Exercise instructions
Return the passage about how tank and rogue-type mercenaries behave in a group, word for word and in full.

Selected passage
□ □ □ □ □

I did this intentionally, because I wanted everyone and everything back at our base. Had I not got melee aggro with both the necro and the shaman, then one of their mercs might have stayed on the hill and not come back. Since tank mercs go all out to protect their owners, I knew both would come back.
You will need to carefully consider this when fighting indoors because they will race through doors and over walls go get at any mob aggroing the group, ESPECIALLY if the mob has targed their owner.
I left no-one as designated main-tank since my group was warrior/shaman/necro with mercs of cleric/tank/tank. This meant that both of the the two tank mercs were fighting for control over every mob and neither was worried about getting over-aggro. They both engaged every mob, (unless I had pulled 6 hehe,) and continually kept trying to taunt every mob off of their owner first, their owner's pet next, and then other group members next, and then member pets last. The necro's own tank merc seemed to be the one to save the necro pet the most often.
If your puller has a tank merc, then the puller will have to switch the merc to 'Passive' every pull. Then switch back to 'Aggressive' when back at the camp. Otherwise the merc will follow the puller out to the pull area and start engaging any mob with aggro OUT THERE.
(Melee, Rogue-type) These are very similar to Rogues, in that they employ some of the same tactics and abilities. Once again they are not as good as a real PC as the AI is not as skillful as a person has the potential of being. That being said, they do a decent amount of damage, and will position themselves opposite to the designated main tank (if you designate one) so that they do maximum damage from behind the mob. They also appear to keep at maximum melee distance and I haven't seen mine take agro from the Main Tank.

□ □ □ □ □

Material provided
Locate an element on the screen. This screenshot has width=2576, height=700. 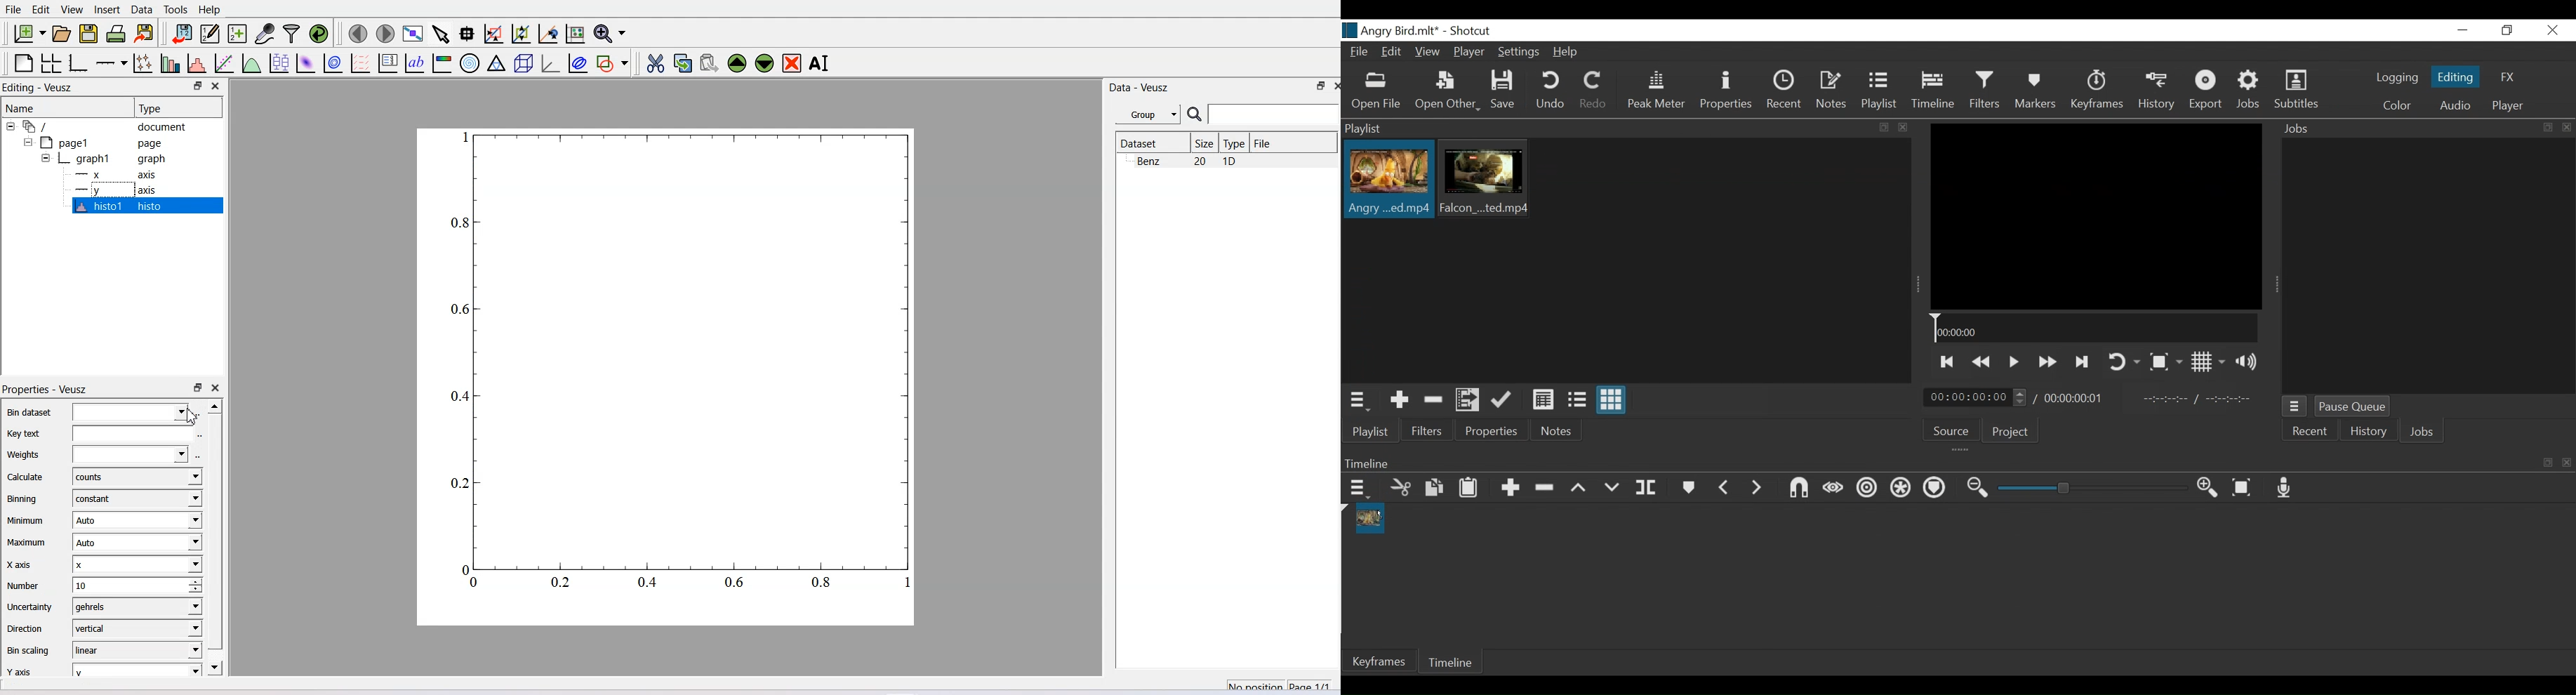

□ □ □ □ □

Expected answer
I did this intentionally, because I wanted everyone and everything back at our base. Had I not got melee aggro with both the necro and the shaman, then one of their mercs might have stayed on the hill and not come back. Since tank mercs go all out to protect their owners, I knew both would come back.
You will need to carefully consider this when fighting indoors because they will race through doors and over walls go get at any mob aggroing the group, ESPECIALLY if the mob has targed their owner.
I left no-one as designated main-tank since my group was warrior/shaman/necro with mercs of cleric/tank/tank. This meant that both of the the two tank mercs were fighting for control over every mob and neither was worried about getting over-aggro. They both engaged every mob, (unless I had pulled 6 hehe,) and continually kept trying to taunt every mob off of their owner first, their owner's pet next, and then other group members next, and then member pets last. The necro's own tank merc seemed to be the one to save the necro pet the most often.
If your puller has a tank merc, then the puller will have to switch the merc to 'Passive' every pull. Then switch back to 'Aggressive' when back at the camp. Otherwise the merc will follow the puller out to the pull area and start engaging any mob with aggro OUT THERE.
(Melee, Rogue-type) These are very similar to Rogues, in that they employ some of the same tactics and abilities. Once again they are not as good as a real PC as the AI is not as skillful as a person has the potential of being. That being said, they do a decent amount of damage, and will position themselves opposite to the designated main tank (if you designate one) so that they do maximum damage from behind the mob. They also appear to keep at maximum melee distance and I haven't seen mine take agro from the Main Tank.